I am analyzing the most popular luxury SUVs on the market (according to car rating website Edmunds.com) with the intention of finding the best one to purchase after graduation. I have found that two of the most reliable and highly rated SUV brands in my price range are Lexus and Acura, so I will be comparing reviews of two of their most popular entry level SUV models: the Acura RDX and the Lexus NX.
Note: I will refer to a positivity value throughout the analysis. This is a calculated field based on the overall positivity or negativity of the words used to write a review. A negative positivity value indicates a negative review.
Question 1: Is there a correlation between the month and the number of reviews published?

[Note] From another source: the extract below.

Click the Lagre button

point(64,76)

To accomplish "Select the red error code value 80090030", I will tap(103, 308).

My hypothesis is that there would be more reviews around December and January, as these are generally the most popular times to purchase a car and it seems likely that people would review the car while it is relatively new to them.
Analysis
New model years typically being released in December, coupled with Christmas and promotions (such as the Lexus December to Remember Sales Event), makes December one of the most popular months to purchase a car. It would be reasonable to infer that people are more likely to review cars that they have recently bought, therefore causing a spike in car reviews around December, January, and February. While this pattern generally holds true, Lexus seems to have the most significant spike in reviews in December, while Acura’s largest spike happens in May. This suggests that there are likely other variables that impact when a consumer chooses to purchase a review outside of how recently they bought the car, or that Acura has particularly effective sales events in “off” months that Lexus does not have.

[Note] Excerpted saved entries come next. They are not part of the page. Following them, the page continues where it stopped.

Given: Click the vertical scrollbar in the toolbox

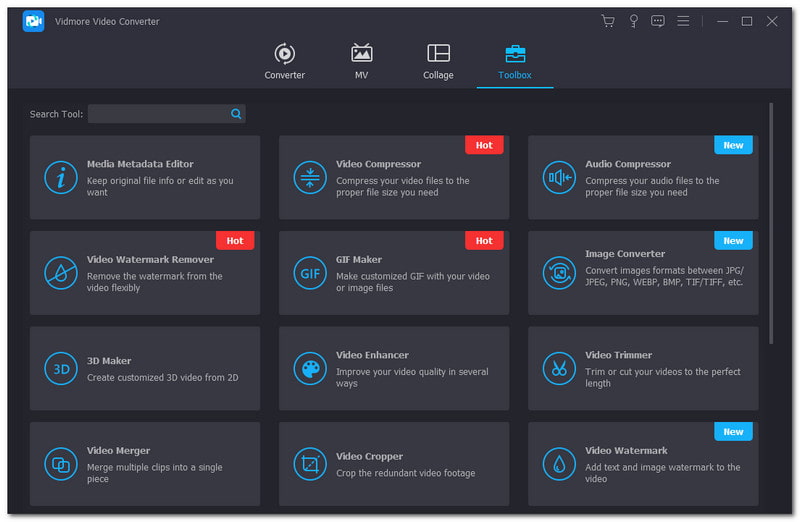Looking at the screenshot, I should (771, 220).
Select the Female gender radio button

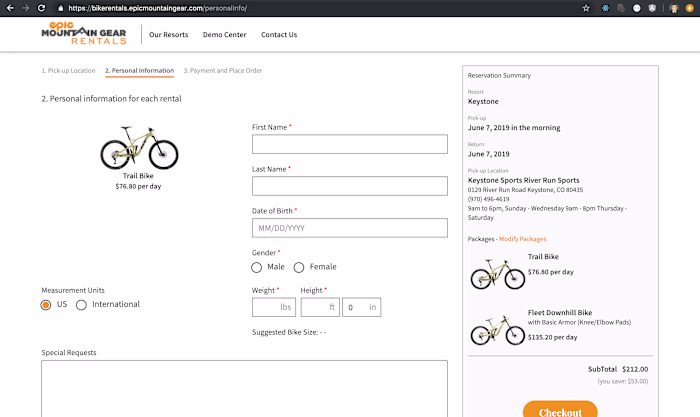tap(300, 267)
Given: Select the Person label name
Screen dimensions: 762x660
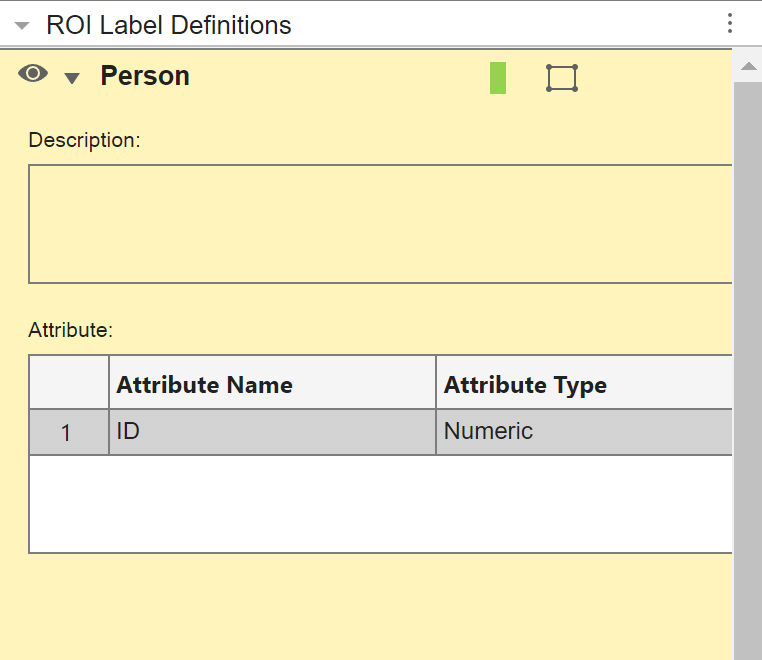Looking at the screenshot, I should (145, 77).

Question 2: Is one car reviewed more positively than the other?
I examined the distribution of the overall positivity scores of each car to understand where the majority of reviews fell and how outliers impacted the scores.
Both cars have very similar median positivity values, with Acura having a median value of 5 and Lexus having a median value of 5.5. Outliers can likely be attributed to excessively long reviews, which would have a higher number of scoreable words. The similarity in positivity ratings is unsurprising, as both cars have very similar over-all ratings on the Edmunds website, with the Acura having a 4.1/5 star rating and the Lexus having a 4.2/5 star rating.
Question 3: Is the positivity value an accurate reflection of the reviewer’s feelings about the car?
To answer this question, I compared the star value that the reviewer assigned the car with the calculated positivity value to understand if a higher star value correlates to a higher positivity score.
Analysis
There appears to be a general trend that the higher the star rating the reviewer gave, the higher the overall positivity was of the language they used in their reviews. This suggets that the results of the text analysis are generally reliable. However, it should be noted that the overlapping margins of error suggest that further ANOVA is needed to understand the statistical relationship between these two variables.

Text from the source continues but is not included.